Major Parts of Holy Mass

There are two forms of the one Roman Rite: The New Order of the Mass [the Ordinary Form] introduced by Pope St. Paul VI in 1970, and the Traditional Latin Mass [the Extraordinary Form] revised by Pope St. John XXIII in 1962. When Paul VI introduced the New Order of the Mass, he reminded us that “the outline of the Mass is still the traditional one.” Titles in parentheses are for the Extraordinary Form.

Introductory Rites—We speak to God in acts of contrition, praise, and petition.

Liturgy of the Word (Mass of the Catechumens)—We listen to what God says to us in the Readings, the Gospel, and the Homily.

Liturgy of the Eucharist (Mass of the Faithful)—

Preparation of the Gifts (Offertory)—With the priest we offer the gifts of bread and wine.

Eucharistic Prayer (Canon of the Mass)—At the consecration this bread and wine are changed into the Body and Blood of Jesus.

Communion Rite—We receive Jesus Who has given Himself in Love.

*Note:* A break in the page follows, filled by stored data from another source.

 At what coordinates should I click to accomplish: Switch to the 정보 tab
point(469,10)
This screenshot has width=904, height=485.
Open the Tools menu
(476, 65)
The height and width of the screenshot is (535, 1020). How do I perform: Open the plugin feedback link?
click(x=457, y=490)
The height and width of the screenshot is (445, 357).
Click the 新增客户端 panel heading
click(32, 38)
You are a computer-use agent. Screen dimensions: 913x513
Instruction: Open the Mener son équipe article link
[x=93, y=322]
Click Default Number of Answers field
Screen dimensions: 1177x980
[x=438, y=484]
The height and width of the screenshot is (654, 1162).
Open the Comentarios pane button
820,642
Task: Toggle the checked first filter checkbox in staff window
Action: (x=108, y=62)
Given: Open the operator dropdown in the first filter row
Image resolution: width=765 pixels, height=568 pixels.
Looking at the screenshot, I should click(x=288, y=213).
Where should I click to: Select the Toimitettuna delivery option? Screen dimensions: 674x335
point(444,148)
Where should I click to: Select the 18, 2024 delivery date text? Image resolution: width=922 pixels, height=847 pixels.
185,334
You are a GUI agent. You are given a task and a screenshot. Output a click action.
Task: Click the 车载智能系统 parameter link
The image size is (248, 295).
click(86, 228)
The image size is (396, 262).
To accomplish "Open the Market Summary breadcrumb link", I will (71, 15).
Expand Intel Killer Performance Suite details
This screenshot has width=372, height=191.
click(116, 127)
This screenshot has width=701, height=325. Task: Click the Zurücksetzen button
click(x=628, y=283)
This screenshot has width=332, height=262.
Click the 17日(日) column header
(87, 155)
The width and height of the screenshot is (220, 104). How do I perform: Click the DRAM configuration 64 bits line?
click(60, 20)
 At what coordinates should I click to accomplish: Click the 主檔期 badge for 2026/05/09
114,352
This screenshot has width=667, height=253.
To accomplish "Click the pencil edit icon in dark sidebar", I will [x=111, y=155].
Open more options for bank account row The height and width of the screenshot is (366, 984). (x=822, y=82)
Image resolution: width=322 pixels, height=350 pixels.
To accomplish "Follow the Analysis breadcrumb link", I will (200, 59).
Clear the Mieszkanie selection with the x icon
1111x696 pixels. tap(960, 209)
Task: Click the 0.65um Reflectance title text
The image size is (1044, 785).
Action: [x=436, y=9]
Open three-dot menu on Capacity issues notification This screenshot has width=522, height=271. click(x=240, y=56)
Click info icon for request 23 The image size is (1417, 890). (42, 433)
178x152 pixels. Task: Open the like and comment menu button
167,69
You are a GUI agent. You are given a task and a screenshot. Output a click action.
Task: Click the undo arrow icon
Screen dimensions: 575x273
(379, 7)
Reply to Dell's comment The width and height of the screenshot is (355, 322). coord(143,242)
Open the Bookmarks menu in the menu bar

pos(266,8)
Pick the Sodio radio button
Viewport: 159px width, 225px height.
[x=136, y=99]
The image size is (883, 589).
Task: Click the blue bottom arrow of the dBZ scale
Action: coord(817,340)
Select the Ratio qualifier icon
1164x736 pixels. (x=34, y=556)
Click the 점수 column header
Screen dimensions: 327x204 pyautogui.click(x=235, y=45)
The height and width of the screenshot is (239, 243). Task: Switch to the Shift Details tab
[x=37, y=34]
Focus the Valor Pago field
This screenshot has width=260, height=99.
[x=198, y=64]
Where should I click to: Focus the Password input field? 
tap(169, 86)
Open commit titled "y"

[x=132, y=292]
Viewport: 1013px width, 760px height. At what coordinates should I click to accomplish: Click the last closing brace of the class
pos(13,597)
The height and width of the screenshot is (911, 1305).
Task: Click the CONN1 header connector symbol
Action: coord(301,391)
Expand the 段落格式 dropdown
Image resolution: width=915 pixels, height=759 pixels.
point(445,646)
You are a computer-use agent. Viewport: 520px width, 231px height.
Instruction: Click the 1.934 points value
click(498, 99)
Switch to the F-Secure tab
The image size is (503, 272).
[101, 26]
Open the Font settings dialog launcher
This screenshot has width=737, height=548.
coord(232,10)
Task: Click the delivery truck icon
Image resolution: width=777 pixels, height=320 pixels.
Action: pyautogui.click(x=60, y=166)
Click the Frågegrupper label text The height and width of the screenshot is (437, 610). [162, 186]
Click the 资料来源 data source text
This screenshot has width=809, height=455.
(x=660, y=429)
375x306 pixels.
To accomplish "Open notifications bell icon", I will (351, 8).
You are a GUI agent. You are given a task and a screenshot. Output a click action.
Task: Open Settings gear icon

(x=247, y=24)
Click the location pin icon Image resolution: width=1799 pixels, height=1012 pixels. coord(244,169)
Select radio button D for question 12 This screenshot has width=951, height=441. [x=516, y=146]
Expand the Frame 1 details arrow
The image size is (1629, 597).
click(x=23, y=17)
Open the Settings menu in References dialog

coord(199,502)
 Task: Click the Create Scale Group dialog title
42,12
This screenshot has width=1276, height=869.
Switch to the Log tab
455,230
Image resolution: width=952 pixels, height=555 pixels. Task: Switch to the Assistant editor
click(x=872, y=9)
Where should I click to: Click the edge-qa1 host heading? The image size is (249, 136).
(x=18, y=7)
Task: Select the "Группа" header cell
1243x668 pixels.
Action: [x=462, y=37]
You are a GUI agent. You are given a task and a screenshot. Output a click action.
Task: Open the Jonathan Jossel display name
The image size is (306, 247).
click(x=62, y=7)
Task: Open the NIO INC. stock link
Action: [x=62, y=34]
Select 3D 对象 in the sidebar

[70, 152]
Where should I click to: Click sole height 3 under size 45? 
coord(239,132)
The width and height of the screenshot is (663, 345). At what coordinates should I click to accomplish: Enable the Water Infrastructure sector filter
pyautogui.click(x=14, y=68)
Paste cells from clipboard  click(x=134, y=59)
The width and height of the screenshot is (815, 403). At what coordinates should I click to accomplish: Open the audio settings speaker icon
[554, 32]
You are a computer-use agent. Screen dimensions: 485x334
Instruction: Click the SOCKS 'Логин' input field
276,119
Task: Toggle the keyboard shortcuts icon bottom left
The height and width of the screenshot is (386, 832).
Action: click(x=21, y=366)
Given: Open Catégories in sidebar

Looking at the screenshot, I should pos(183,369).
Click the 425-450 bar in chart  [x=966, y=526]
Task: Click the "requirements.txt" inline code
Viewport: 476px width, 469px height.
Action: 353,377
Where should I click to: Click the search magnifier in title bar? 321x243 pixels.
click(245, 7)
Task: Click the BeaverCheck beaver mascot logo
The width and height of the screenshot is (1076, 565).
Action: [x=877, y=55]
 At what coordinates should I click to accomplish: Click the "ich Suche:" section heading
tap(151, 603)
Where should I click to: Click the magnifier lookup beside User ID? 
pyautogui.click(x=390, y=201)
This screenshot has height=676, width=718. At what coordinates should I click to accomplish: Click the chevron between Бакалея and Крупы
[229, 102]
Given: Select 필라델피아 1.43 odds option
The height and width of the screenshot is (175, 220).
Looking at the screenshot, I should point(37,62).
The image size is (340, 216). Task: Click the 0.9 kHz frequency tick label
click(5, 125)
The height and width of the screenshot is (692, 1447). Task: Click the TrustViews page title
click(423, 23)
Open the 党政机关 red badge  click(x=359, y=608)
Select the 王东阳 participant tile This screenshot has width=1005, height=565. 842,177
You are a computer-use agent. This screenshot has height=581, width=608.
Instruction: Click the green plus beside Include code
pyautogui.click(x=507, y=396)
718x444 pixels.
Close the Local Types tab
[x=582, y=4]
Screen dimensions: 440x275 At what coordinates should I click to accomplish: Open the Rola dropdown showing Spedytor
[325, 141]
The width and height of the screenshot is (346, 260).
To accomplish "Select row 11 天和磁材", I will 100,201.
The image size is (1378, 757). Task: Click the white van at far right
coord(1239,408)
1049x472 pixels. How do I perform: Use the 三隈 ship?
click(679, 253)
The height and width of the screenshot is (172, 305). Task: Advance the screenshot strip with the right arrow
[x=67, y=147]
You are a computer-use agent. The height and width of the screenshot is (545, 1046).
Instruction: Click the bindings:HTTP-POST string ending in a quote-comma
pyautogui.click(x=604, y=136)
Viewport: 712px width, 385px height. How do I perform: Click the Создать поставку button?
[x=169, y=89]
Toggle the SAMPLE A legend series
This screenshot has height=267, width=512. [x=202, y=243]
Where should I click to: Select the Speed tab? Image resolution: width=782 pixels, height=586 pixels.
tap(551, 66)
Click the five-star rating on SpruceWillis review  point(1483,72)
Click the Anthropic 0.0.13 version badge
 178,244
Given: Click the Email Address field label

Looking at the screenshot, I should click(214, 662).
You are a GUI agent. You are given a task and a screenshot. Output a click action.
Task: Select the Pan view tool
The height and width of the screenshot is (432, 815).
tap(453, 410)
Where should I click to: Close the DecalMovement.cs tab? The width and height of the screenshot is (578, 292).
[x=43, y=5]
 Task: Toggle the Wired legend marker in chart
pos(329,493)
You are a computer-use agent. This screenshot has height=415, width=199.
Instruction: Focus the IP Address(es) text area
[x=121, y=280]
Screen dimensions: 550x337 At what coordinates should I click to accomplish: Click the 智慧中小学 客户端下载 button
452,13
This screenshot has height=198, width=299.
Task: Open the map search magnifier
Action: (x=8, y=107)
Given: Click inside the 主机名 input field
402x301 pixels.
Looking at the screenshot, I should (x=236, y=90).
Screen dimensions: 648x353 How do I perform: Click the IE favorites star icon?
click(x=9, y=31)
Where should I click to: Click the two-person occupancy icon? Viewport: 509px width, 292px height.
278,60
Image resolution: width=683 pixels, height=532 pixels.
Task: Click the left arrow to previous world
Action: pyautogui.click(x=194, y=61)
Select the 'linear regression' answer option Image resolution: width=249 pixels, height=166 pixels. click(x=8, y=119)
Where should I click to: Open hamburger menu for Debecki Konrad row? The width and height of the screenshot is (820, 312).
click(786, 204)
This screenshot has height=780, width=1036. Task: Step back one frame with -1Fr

Concluding Rite—We receive God’s blessing and go forth to bring the good news of Jesus to others by word and example.

The Seven Sacraments

Jesus is present among us today by means of the Sacraments. Through them Jesus acts in His Church and effects the salvation of all human beings. Sacraments are sensible signs, instituted by Christ to give us grace, which makes us children of God and heirs of heaven.

Our natural life follows a series of stages: we are born and grow until we become adults and can live on our own. In instituting the Seven Sacraments Jesus gave us helps to be born and grow to adulthood in the supernatural life—to be with us in every phase of life.

Baptism—Christ gives us a new life: the life of grace in His Church. We celebrate our birth to faith, as children of God, and we die to sin.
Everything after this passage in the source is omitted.